TLDR: Airbnb’s Agent-in-the-Loop (AITL) framework uses real-time human feedback from customer support agents to continuously improve LLM-based systems. By integrating agent preferences, adoption decisions, knowledge relevance checks, and missing knowledge identification directly into live operations, AITL reduces model update cycles from months to weeks. A pilot showed significant gains in retrieval accuracy (+11.7% recall, +14.8% precision), generation helpfulness (+8.4%), and agent adoption (+4.5%), demonstrating the effectiveness of embedding human feedback for adaptive AI in dynamic environments.

In the rapidly evolving landscape of customer support, large language models (LLMs) are becoming indispensable tools. However, these models often struggle to keep pace with ever-changing product features, customer preferences, and company policies. Traditional methods of updating LLMs, which rely on infrequent, batch-processed annotations, can take months, leading to outdated information and reduced effectiveness.

Addressing this challenge, researchers from Airbnb have introduced an innovative framework called Agent-in-the-Loop (AITL). This system establishes a continuous “data flywheel” that integrates human feedback directly into live customer support operations, enabling LLM-based systems to learn and improve at an unprecedented rate.

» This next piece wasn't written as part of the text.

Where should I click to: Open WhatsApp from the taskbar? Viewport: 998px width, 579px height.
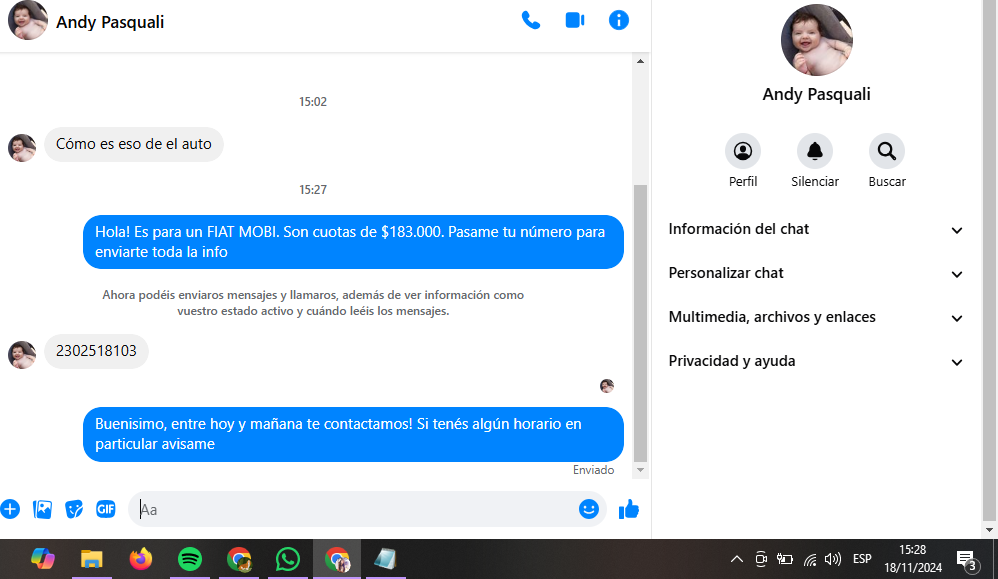tap(288, 559)
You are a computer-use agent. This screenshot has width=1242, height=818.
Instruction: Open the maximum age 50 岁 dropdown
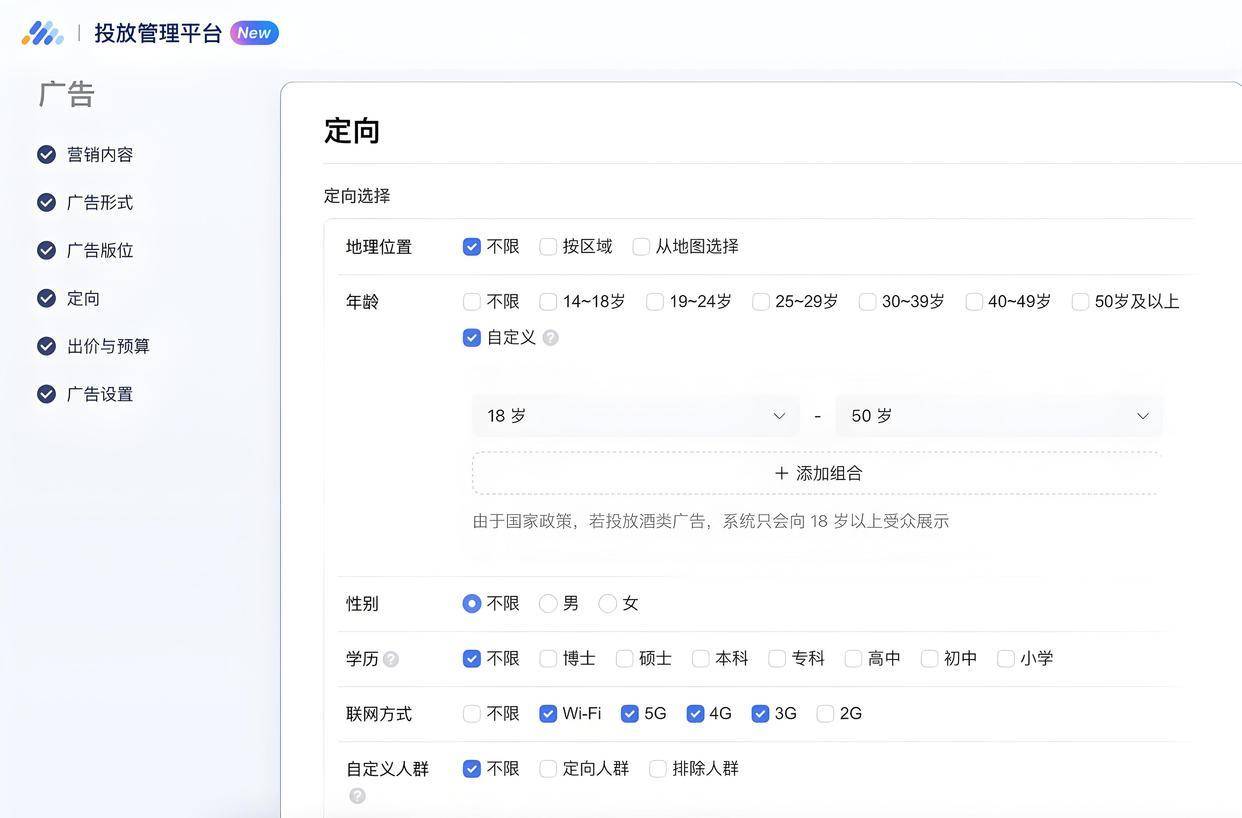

The Agent-in-the-Loop Framework

AITL moves beyond standard offline annotation processes by embedding four crucial types of feedback directly into the daily workflow of customer support agents:

Pairwise response preferences: Agents indicate which of two suggested LLM responses is better.
Agent adoption decisions and rationales: Agents explain why they chose to use or modify an LLM-generated response.
Knowledge relevance checks: Agents verify if the information retrieved by the LLM is actually helpful and accurate for the customer’s query.
Identification of missing knowledge: Agents flag when essential information, like new policies or best practices, is not available in the system’s knowledge base.

These real-time feedback signals are then seamlessly fed back into the model update process. This drastically cuts down retraining cycles from several months to just a few weeks, ensuring the LLM system remains current and highly effective.

How AITL Works

The AITL architecture involves several key steps. When a customer sends a query, the LLM-based system retrieves relevant knowledge and generates response candidates. Support agents then evaluate these suggestions, providing the four types of annotations mentioned above. These annotations are reviewed by both human experts and an LLM-based verifier to ensure quality. Finally, this collected feedback is integrated into a continuous learning pipeline, where retrieval, ranking, and generation models are periodically retrained and evaluated, completing the flywheel.

A crucial component of AITL is its Unified Knowledge Base, which consolidates diverse resources like customer guides, FAQs, internal policies, and historical cases. This rich, metadata-enhanced knowledge base facilitates real-time annotation and retrieval for agents.

Significant Improvements in a Production Pilot

A production pilot of the AITL framework was conducted with 40 US-based customer support agents. The results were compelling, demonstrating significant improvements across several key metrics:

Retrieval Accuracy: A substantial increase of 11.7% in recall@75 and 14.8% in precision@8, meaning the system became much better at finding relevant information.
Generation Quality: An 8.4% improvement in helpfulness, indicating that the LLM-generated responses were more useful to customers.
Agent Adoption Rates: A 4.5% increase in agents choosing to use the LLM’s suggestions, highlighting greater trust and utility.
Citation Correctness: A remarkable 38.1% improvement, ensuring responses were grounded in accurate sources.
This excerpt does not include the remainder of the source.